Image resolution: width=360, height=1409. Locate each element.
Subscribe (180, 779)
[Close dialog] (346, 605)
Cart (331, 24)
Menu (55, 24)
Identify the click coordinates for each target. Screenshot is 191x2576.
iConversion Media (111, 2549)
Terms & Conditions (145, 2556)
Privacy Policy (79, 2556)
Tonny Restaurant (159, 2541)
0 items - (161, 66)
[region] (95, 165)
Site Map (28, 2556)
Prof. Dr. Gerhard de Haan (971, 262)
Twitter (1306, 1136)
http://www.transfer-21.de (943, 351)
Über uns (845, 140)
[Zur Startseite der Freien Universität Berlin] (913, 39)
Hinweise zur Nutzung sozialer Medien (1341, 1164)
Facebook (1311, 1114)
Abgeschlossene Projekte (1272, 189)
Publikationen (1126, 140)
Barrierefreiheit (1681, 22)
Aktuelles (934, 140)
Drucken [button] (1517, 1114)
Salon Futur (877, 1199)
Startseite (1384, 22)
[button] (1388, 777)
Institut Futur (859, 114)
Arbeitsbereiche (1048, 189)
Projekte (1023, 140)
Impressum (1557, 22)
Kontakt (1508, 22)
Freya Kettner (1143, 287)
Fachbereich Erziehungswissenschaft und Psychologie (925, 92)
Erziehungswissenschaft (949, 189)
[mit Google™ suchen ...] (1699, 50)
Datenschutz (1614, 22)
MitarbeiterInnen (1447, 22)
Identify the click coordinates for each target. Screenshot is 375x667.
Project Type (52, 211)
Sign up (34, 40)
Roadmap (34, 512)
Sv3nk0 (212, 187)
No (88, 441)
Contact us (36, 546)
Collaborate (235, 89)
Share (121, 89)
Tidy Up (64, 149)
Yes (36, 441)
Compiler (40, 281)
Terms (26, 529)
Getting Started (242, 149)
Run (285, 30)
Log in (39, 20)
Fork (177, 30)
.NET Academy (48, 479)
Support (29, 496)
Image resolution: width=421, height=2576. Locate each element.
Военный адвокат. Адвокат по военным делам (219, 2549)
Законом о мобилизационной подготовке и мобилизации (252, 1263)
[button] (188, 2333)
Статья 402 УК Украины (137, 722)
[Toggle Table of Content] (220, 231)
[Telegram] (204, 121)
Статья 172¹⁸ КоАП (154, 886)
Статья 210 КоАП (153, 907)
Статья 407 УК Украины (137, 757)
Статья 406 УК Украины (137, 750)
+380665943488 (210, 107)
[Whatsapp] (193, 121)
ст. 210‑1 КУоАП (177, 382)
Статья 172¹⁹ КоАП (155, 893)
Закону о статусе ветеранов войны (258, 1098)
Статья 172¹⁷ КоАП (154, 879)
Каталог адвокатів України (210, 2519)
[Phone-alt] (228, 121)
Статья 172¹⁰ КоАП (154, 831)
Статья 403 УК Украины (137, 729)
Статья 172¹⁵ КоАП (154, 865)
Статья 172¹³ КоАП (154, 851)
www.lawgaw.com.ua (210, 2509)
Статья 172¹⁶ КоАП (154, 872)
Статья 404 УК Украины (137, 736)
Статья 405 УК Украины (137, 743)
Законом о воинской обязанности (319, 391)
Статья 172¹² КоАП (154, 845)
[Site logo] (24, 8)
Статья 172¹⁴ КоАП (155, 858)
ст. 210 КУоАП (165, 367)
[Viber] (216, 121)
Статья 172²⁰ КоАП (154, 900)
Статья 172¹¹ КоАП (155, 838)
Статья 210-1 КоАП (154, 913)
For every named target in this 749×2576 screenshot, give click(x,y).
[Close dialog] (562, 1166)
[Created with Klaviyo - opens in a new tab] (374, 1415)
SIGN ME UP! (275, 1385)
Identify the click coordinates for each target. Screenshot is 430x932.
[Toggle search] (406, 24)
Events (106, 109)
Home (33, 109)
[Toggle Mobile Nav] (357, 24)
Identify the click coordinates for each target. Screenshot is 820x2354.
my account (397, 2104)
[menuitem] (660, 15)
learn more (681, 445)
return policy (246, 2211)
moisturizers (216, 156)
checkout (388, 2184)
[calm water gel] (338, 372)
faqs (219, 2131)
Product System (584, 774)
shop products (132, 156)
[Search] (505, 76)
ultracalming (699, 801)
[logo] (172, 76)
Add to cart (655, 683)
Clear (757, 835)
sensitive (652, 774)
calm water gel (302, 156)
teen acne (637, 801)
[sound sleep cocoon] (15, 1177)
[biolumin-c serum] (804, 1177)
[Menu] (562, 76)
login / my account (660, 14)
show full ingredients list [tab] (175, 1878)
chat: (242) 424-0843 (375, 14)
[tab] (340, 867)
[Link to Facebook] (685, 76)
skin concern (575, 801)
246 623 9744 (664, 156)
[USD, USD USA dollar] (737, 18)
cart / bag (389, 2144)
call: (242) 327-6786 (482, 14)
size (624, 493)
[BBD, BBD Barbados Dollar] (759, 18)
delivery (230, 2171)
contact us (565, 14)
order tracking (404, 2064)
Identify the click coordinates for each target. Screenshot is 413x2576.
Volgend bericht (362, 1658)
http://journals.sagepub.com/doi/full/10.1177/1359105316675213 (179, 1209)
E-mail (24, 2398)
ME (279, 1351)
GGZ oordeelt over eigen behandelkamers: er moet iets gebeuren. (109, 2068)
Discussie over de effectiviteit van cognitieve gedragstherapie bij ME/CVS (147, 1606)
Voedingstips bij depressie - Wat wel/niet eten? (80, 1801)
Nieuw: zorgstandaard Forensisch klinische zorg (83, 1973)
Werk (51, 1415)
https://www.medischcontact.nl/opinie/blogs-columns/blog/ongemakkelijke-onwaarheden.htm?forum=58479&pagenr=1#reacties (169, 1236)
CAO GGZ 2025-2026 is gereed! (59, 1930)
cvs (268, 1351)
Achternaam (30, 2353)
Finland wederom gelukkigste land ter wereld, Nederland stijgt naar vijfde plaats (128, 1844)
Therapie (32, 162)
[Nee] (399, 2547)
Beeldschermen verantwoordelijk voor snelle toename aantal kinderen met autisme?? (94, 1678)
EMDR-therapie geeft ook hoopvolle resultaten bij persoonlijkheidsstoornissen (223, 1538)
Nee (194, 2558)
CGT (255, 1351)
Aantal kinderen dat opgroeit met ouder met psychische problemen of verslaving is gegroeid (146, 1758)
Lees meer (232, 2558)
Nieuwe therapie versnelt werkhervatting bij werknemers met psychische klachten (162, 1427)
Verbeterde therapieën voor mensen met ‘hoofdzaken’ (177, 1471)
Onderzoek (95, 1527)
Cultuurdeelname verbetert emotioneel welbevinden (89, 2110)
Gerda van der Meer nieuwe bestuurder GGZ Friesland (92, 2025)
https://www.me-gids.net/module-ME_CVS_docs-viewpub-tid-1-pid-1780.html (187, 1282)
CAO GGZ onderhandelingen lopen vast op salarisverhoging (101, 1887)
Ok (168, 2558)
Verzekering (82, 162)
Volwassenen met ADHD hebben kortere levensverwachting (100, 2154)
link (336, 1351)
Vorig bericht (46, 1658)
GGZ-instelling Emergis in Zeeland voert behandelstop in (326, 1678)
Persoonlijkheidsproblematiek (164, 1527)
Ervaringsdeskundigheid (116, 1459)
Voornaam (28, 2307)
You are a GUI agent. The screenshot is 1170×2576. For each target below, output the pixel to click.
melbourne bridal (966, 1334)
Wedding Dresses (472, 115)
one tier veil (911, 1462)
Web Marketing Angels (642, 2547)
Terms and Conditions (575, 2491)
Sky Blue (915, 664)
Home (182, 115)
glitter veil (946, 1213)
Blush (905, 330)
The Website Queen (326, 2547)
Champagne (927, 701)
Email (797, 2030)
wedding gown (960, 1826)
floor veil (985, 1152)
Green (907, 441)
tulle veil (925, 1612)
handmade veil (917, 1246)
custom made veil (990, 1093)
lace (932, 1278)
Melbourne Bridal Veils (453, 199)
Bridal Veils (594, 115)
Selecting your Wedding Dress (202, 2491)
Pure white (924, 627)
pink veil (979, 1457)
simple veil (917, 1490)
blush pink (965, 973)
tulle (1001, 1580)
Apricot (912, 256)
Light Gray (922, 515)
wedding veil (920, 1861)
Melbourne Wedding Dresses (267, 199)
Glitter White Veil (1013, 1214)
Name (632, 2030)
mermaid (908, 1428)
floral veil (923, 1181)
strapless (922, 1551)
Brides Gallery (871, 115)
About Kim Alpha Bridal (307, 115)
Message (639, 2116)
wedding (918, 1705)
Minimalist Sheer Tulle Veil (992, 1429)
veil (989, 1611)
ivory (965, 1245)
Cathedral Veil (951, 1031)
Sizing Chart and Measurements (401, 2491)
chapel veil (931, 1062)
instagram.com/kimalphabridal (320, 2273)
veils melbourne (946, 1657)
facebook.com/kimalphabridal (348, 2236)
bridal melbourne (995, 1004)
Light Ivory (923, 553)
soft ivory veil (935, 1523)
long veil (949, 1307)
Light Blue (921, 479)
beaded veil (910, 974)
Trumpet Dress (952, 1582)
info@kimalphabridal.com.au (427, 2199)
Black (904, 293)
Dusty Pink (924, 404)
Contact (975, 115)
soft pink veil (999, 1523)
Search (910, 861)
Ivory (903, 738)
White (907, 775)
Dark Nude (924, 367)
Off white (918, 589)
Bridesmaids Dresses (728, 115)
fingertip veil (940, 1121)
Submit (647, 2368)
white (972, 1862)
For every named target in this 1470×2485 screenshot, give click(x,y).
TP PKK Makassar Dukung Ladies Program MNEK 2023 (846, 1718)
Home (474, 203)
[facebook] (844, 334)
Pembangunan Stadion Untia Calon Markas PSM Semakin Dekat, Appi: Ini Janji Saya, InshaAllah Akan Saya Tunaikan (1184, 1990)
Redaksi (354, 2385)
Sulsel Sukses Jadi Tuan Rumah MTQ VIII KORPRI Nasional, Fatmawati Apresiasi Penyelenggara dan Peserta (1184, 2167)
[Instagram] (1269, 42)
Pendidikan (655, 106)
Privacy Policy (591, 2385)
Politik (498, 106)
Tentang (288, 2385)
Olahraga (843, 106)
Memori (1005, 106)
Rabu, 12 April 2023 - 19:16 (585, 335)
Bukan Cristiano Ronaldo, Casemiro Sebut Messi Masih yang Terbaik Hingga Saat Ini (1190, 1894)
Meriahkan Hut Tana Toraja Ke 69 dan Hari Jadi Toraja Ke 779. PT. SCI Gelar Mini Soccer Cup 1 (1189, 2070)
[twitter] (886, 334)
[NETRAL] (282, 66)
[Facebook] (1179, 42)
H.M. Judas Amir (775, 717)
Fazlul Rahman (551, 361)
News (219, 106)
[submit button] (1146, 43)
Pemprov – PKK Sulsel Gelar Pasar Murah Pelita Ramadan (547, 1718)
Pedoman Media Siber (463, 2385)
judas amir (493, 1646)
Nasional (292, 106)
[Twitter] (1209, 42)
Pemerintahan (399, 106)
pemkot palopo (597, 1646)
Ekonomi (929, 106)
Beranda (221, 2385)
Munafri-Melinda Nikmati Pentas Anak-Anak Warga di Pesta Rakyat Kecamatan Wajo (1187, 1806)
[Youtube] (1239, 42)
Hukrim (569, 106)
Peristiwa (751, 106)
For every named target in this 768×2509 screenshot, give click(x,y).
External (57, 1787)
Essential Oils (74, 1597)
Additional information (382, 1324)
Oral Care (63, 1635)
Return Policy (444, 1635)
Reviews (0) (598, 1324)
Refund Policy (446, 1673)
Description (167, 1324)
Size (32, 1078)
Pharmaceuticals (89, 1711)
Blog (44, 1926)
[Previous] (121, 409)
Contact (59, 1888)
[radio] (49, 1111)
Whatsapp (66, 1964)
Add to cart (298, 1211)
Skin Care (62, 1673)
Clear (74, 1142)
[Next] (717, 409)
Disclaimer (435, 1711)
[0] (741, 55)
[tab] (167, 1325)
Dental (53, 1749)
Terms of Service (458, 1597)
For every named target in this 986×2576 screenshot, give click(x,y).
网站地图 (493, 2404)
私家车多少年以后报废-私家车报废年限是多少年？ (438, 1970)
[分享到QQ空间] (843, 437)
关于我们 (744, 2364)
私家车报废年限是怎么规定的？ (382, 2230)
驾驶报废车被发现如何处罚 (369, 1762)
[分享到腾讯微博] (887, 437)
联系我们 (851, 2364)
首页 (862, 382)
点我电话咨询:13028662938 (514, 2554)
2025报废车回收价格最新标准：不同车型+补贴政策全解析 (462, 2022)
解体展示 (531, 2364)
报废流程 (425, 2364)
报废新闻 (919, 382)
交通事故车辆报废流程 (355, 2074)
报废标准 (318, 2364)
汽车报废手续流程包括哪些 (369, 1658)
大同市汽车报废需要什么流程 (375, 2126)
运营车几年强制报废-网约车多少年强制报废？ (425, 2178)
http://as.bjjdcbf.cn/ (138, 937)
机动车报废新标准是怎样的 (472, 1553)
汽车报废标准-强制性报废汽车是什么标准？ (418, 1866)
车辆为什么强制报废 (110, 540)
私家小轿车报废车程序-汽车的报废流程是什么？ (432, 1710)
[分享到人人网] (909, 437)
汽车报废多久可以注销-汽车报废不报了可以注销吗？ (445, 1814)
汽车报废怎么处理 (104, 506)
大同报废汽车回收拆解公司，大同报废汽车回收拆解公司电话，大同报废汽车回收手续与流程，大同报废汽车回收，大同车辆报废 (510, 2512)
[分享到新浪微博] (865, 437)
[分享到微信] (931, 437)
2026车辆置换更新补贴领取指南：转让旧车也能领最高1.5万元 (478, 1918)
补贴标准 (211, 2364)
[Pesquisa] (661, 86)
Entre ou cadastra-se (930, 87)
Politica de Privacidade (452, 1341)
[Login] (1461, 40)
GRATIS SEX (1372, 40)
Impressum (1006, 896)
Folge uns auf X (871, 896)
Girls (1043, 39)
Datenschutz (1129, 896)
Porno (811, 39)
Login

--- WHAT YOU HAVE TO DO ---
The reply should hold only the lines of the listing above starting at the line containing "Pharmaceuticals (89, 1711)" and ending at the line containing "Terms of Service (458, 1597)", exactly as written.

--- RESPONSE TO THE EXERCISE ---
Pharmaceuticals (89, 1711)
Blog (44, 1926)
[Previous] (121, 409)
Contact (59, 1888)
[radio] (49, 1111)
Whatsapp (66, 1964)
Add to cart (298, 1211)
Skin Care (62, 1673)
Clear (74, 1142)
[Next] (717, 409)
Disclaimer (435, 1711)
[0] (741, 55)
[tab] (167, 1325)
Dental (53, 1749)
Terms of Service (458, 1597)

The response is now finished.